[cfe-dev] [OpenMP] Redundant store inside reduction loop body

Tue Dec 8 12:28:18 PST 2020

Hey,

I've encountered a peculiar code generation issue in a parallel-for-reduction.
Inside the per-thread reduction loop, I see a store to a stack slot that happens
*every iteration*, clobbering the value written by the previous one. The address
of that stack slot is later taken to pass to the inter-thread
reduction, but the store
is *not* hoisted outside the loop, while I'd expect it to happen just
once outside it.

Attached below are the code example that triggers this, and an annotated x86-64
assembly snippet from the outlined OMP function.
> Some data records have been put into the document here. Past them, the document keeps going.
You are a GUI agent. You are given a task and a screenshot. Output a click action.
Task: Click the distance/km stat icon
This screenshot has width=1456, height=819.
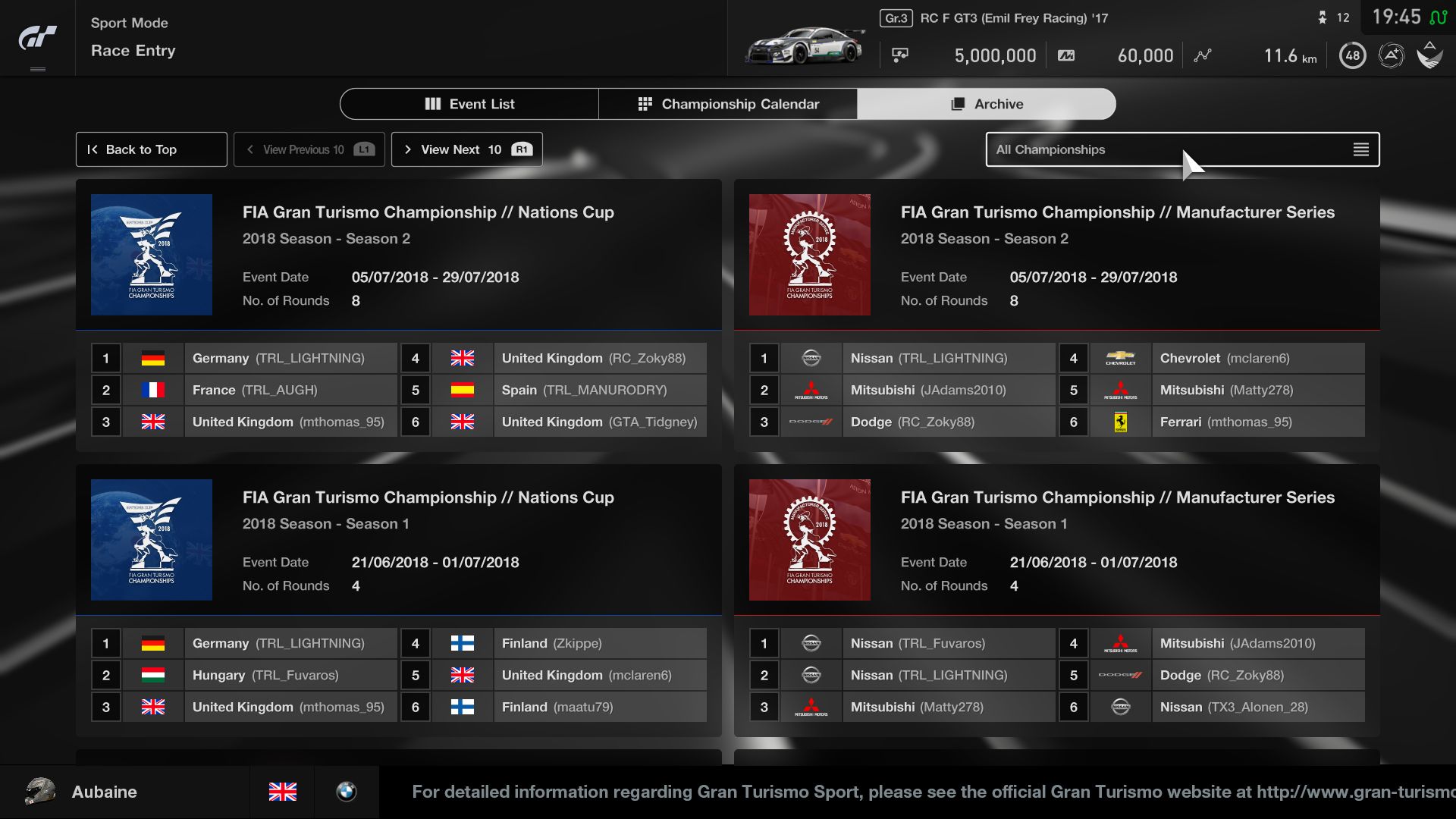point(1204,54)
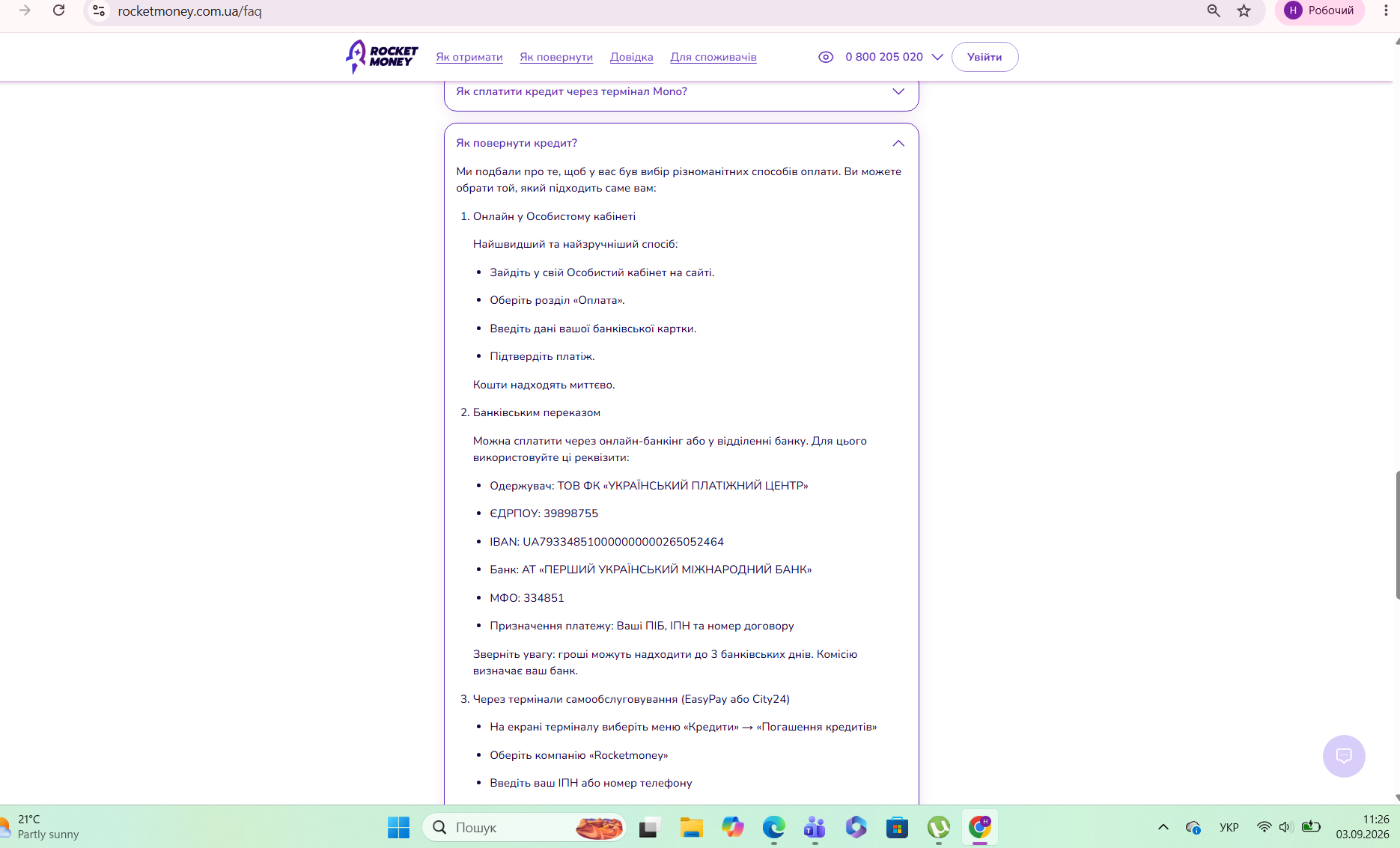1400x848 pixels.
Task: Open Windows Start menu
Action: pos(398,827)
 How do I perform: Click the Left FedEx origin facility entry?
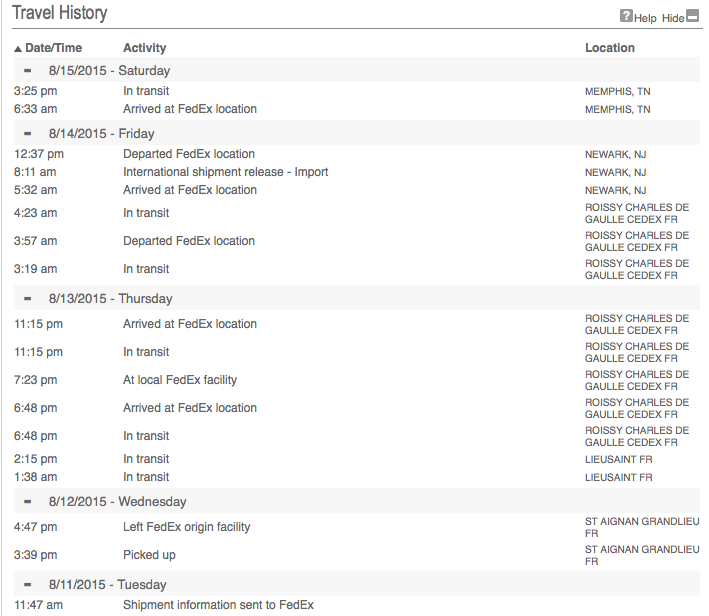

The code was compiled using
clang++-12 Ubuntu focal unstable branch, using the command-line:
clang++-12 -fopenmp -O3 main.cpp -o main

I'm wondering whether this is some sort of bug, and in which component.

Regards,
~Itay

// main.cpp
#include <cstdio>
#include <memory>

double compute_dot_product(size_t n, double *xv, double *yv)
{
  double local = 0.0;
  #pragma omp parallel for reduction (+:local)
  for (size_t i = 0; i < n; i++) local += xv[i] * yv[i];
  return local;
}

int main(int argc, char **argv)
{
  constexpr size_t n = 0x1000;
  auto xv = std::make_unique<double[]>(n);
  auto yv = std::make_unique<double[]>(n);

  double result = compute_dot_product(n, xv.get(), yv.get());
  printf("result = %e\n", result);
  return 0;
}

// Disassembly excerpt from objdump -d --no-show-raw-insn main,
function <...>omp_outlined<...>
4012f0: movsd (%rdx,%rcx,8),%xmm1 ; <--- Non-unrolled loop head
4012f5: mulsd (%rsi,%rcx,8),%xmm1
4012fa: addsd %xmm1,%xmm0
4012fe: movsd %xmm0,(%rsp) ; <--- Un-hoisted store every loop iteration
401303: add $0x1,%rcx
401307: add $0xffffffffffffffff,%rax
40130b: jne 4012f0 <.omp_outlined.+0xc0>  ; <--- Non-unrolled loop latch
40130d: cmp $0x3,%rbp
401311: jb 40138b <.omp_outlined.+0x15b> ; <--- x4-unrolled loop guard
401313: sub %rcx,%rdi ; <--- x4-unrolled loop preheader
401316: lea (%rsi,%rcx,8),%rsi
40131a: add $0x18,%rsi
40131e: lea (%rdx,%rcx,8),%rcx
401322: add $0x18,%rcx
401326: mov $0xffffffffffffffff,%rdx
40132d: nopl (%rax)
401330: movsd -0x10(%rcx,%rdx,8),%xmm1 ; <--- x4-unrolled loop head
401336: mulsd -0x10(%rsi,%rdx,8),%xmm1
40133c: addsd %xmm0,%xmm1
401340: movsd %xmm1,(%rsp) ; <--- Weird store #1
401345: movsd -0x8(%rcx,%rdx,8),%xmm0
40134b: mulsd -0x8(%rsi,%rdx,8),%xmm0
401351: addsd %xmm1,%xmm0
401355: movsd %xmm0,(%rsp)  ; <--- Weird store #2
40135a: movsd (%rcx,%rdx,8),%xmm1
40135f: mulsd (%rsi,%rdx,8),%xmm1
401364: addsd %xmm0,%xmm1
401368: movsd %xmm1,(%rsp)  ; <--- Weird store #3
40136d: movsd 0x8(%rcx,%rdx,8),%xmm0
401373: mulsd 0x8(%rsi,%rdx,8),%xmm0
401379: addsd %xmm1,%xmm0
40137d: movsd %xmm0,(%rsp)  ; <--- Weird store #4
401382: add $0x4,%rdx
401386: cmp %rdx,%rdi
401389: jne 401330 <.omp_outlined.+0x100> ; <--- x4-unrolled loop latch
40138b: mov $0x402028,%edi
401390: mov %r14d,%esi
401393: callq 401040 <__kmpc_for_static_fini at plt>
401398: mov %rsp,%rax ; <--- Load address of the stack slot to pass to
reduction logic
40139b: mov %rax,0x20(%rsp)